由图4可知，随着发酵时间的延长，SOD 活性一直处于上升阶段，酵母菌或乳酸菌单菌在27 h时达到最大值后都趋于平缓，双菌是30 h时达到最大值后开始下降，但三种工艺的SOD的变化差别不是很明显。

图4 发酵过程中SOD的变化Fig.4 Changes of SOD during fermentation

2.3.3 发酵液羟自由基清除率的变化

羟自由基属活性氧中的一种，可降解多糖、DNA和细胞膜等，是体内的强氧化，具有强氧化能力，在体内可与金属离子发生氧化，使金属离子形成高氧化态，促进人体衰老过程。羟自由基清除率利用显色反应，在536 nm处有最大吸收。

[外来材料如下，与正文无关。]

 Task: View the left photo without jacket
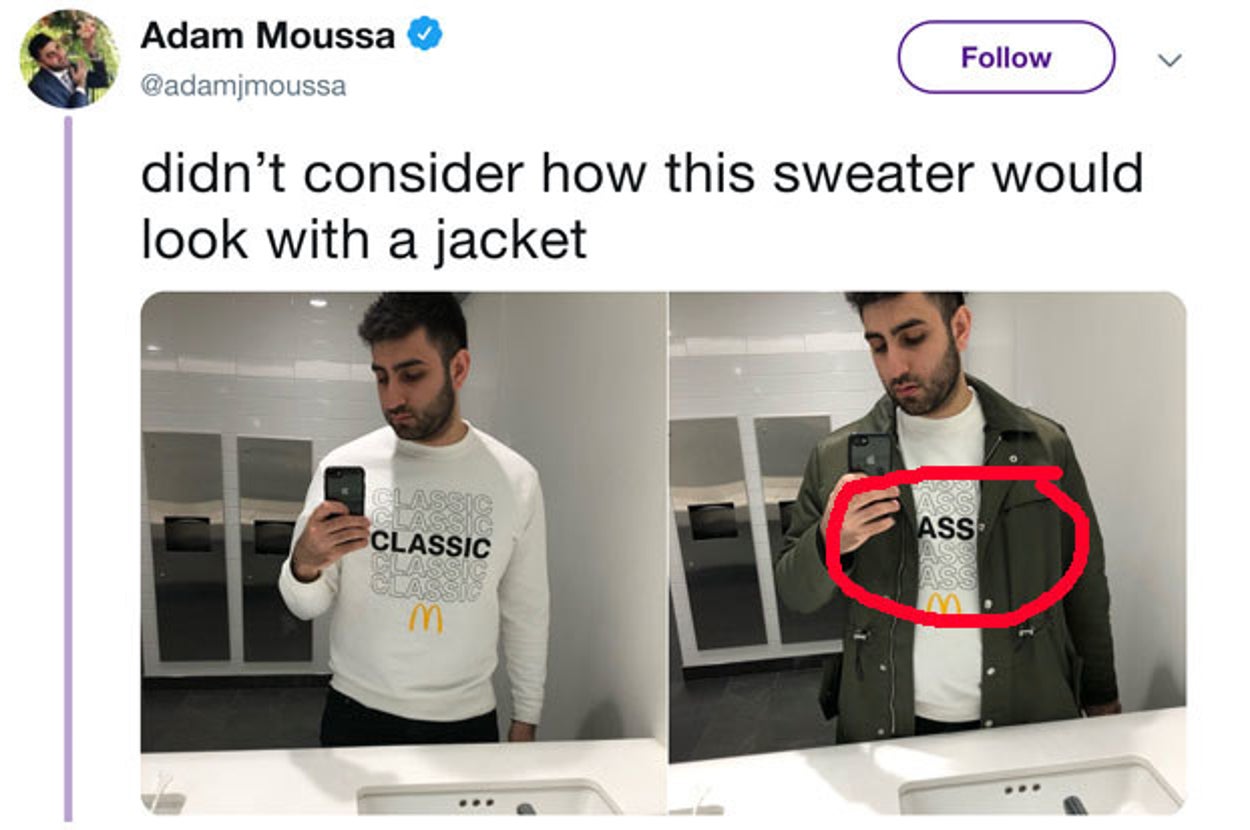403,552
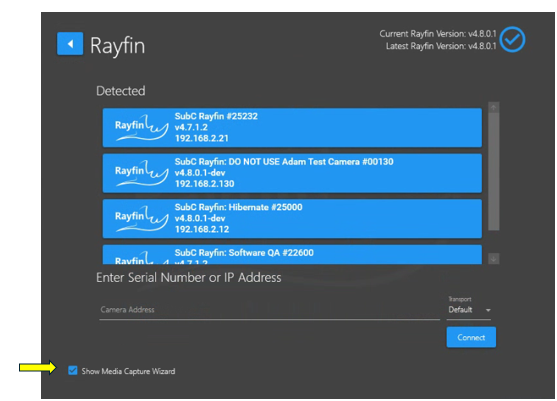Click the Show Media Capture Wizard label

[x=128, y=371]
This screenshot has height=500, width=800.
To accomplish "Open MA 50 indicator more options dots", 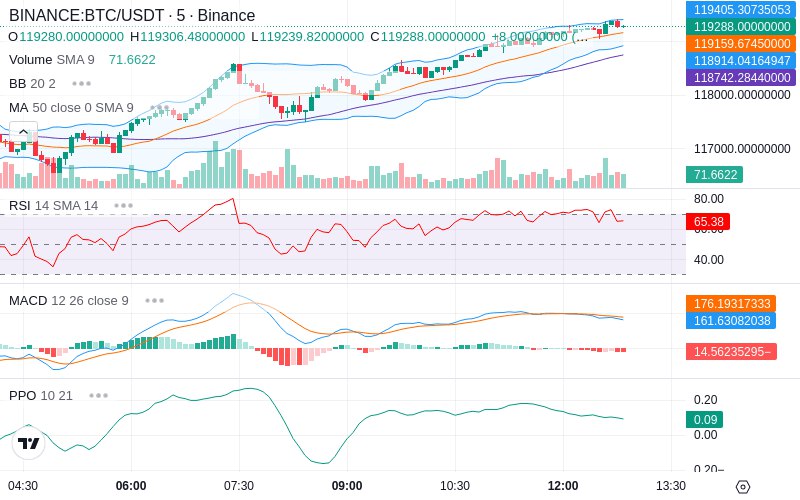I will pos(160,108).
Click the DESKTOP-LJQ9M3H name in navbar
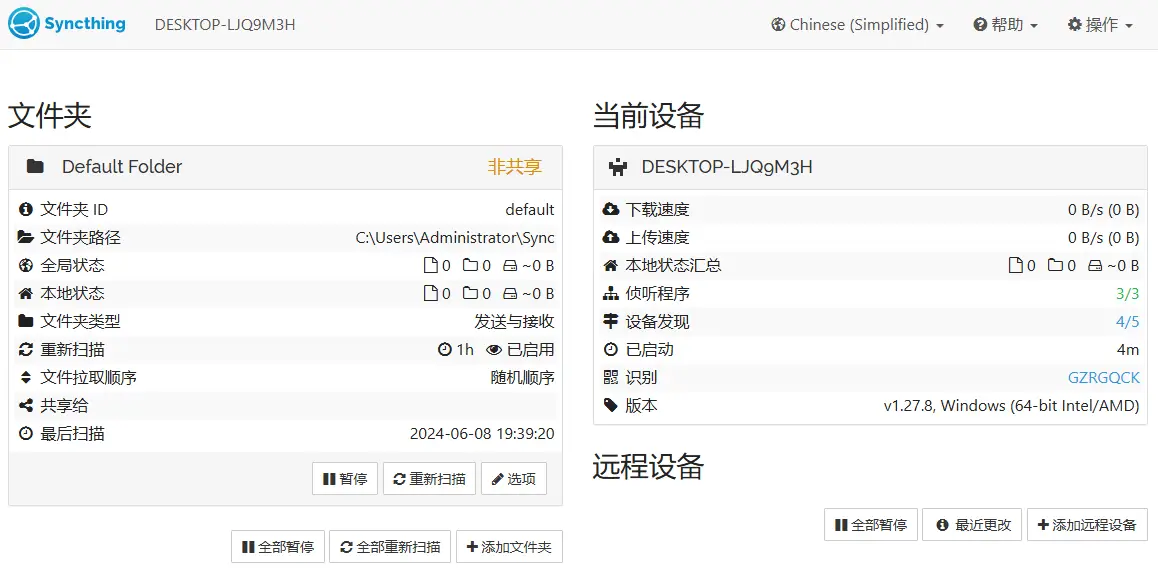 point(225,25)
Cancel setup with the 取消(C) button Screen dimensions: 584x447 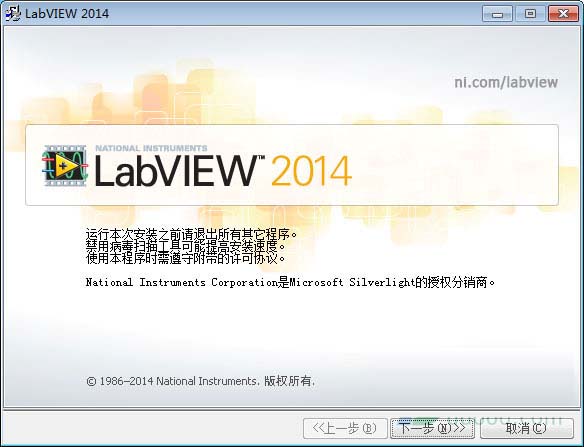[x=526, y=428]
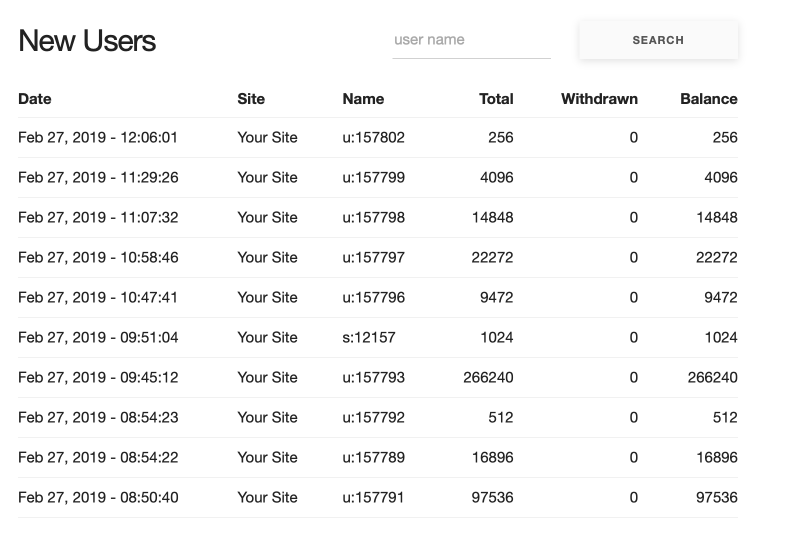
Task: Sort by the Total column header
Action: [x=496, y=99]
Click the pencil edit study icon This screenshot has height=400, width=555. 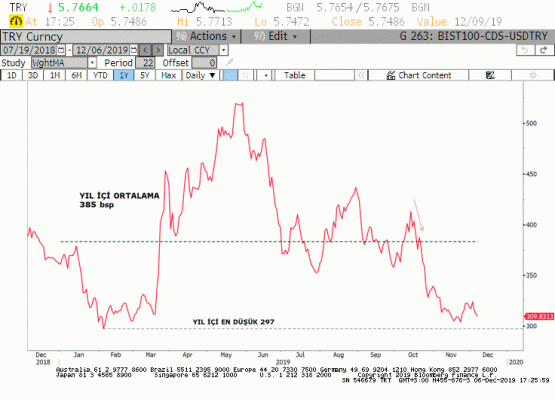[229, 63]
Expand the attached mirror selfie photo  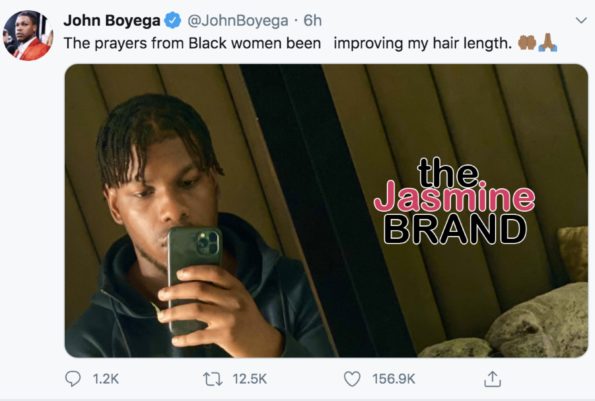point(326,211)
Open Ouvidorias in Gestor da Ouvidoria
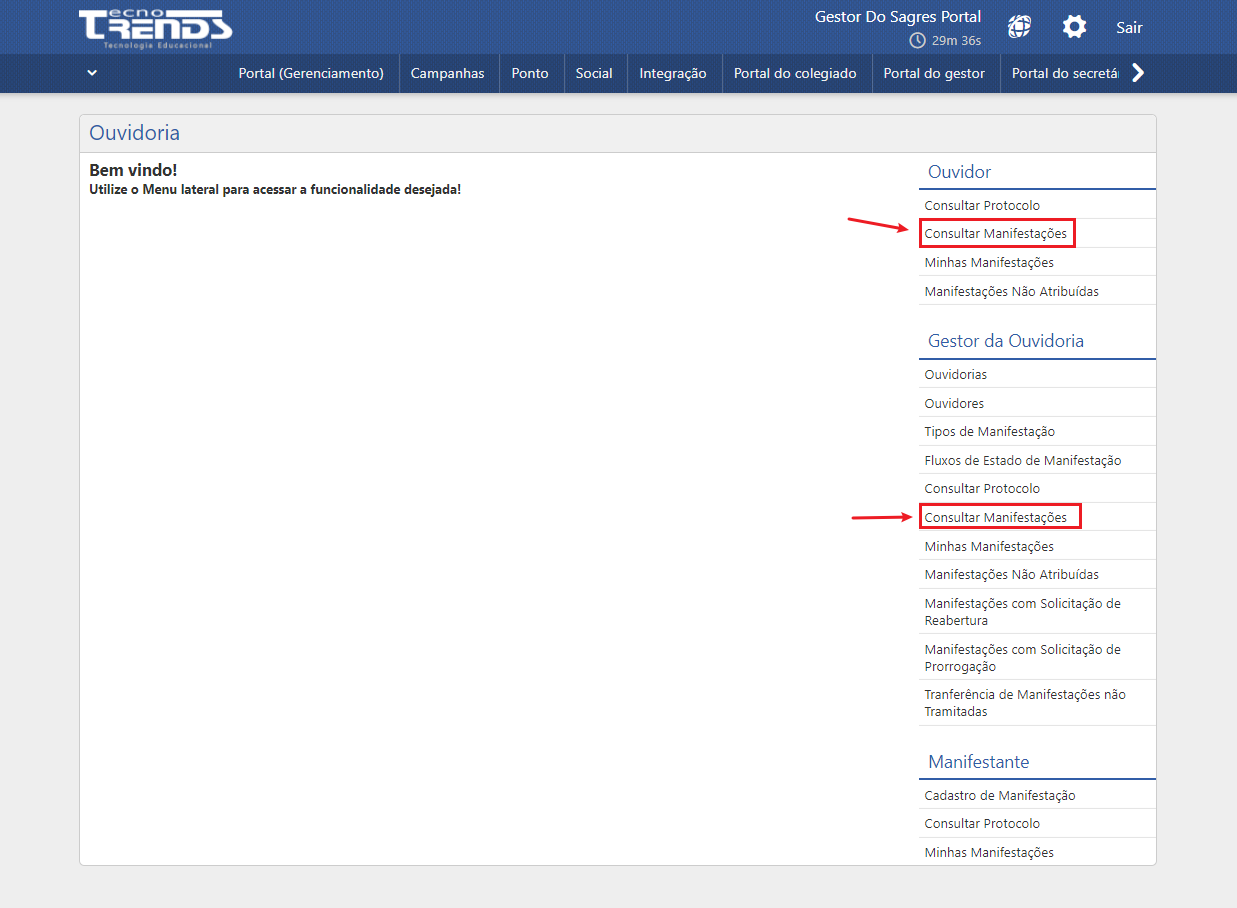 955,374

由图5可看出，随着发酵时间的增长，三种工艺的发酵液的羟自由基清除率呈现不断上升的趋势，在27～30 h 时羟自由基清除率达到最大，之后缓慢下降并趋于平缓，双菌发酵液的羟自由基清除率明显高于乳酸菌和酵母菌。分析原因可能是由于双菌中乳酸菌和酵母菌相互作用：乳酸菌将糖原分解成半乳糖和葡萄糖这些易于吸收的单糖，为酵母菌提供碳源[12]。并且有研究发现酵母菌和乳酸菌自身具有抗氧化能力，酵母菌的细胞壁多糖能够清除超氧阴离子自由基和羟自由基等活性氧[13]。故根据发酵过程中自由基清除率的变化，双菌发酵工艺较优。

图5 羟自由基清除率的变化Fig.5 Changes of hydroxyl radical scavenging rate

2.3.4 发酵液还原力的变化

一种物质的还原能力的大小反映其抗氧化活性的大小。

由图6看出，还原力一直处于上升阶段，说明随着发酵的进行发酵液中抗氧化成分增加，时也可以从图6看出酵母菌、乳酸菌和双菌的发酵最佳时间为 27～30 h。三种发酵工艺的发酵液还原力变化趋势差别不明显。

图6 发酵过程中还原力的变化Fig.6 Changes in reducing power during fermentation

3 结 论

通过综合分析各种情况下哈密瓜发酵工艺中的 pH 、还原力、羟自由基清除率、超氧化歧化酶(SOD)活性得出的结论是双菌发酵的效果比单菌酵母菌或乳酸菌的更好，探索优化的最佳哈密瓜发酵制备酵素的工艺参数为：在切碎哈密瓜中加入10%(哈密瓜量，下同)的蔗糖，20%的去离子水，0.02%的酵母菌接种量，0.2%乳酸菌接种量，在 30 ℃下，发酵 27 h，得到的哈密瓜酵素原液还原力最高，pH为4.5～5，羟自由基清除率>85%，超氧化歧化酶(SOD)单位活力>110 U/mL(110000 U/L)。本实验探索优化的哈密瓜发酵制备酵素工艺为工业加工生产哈密瓜酵素产品提供一定的参考。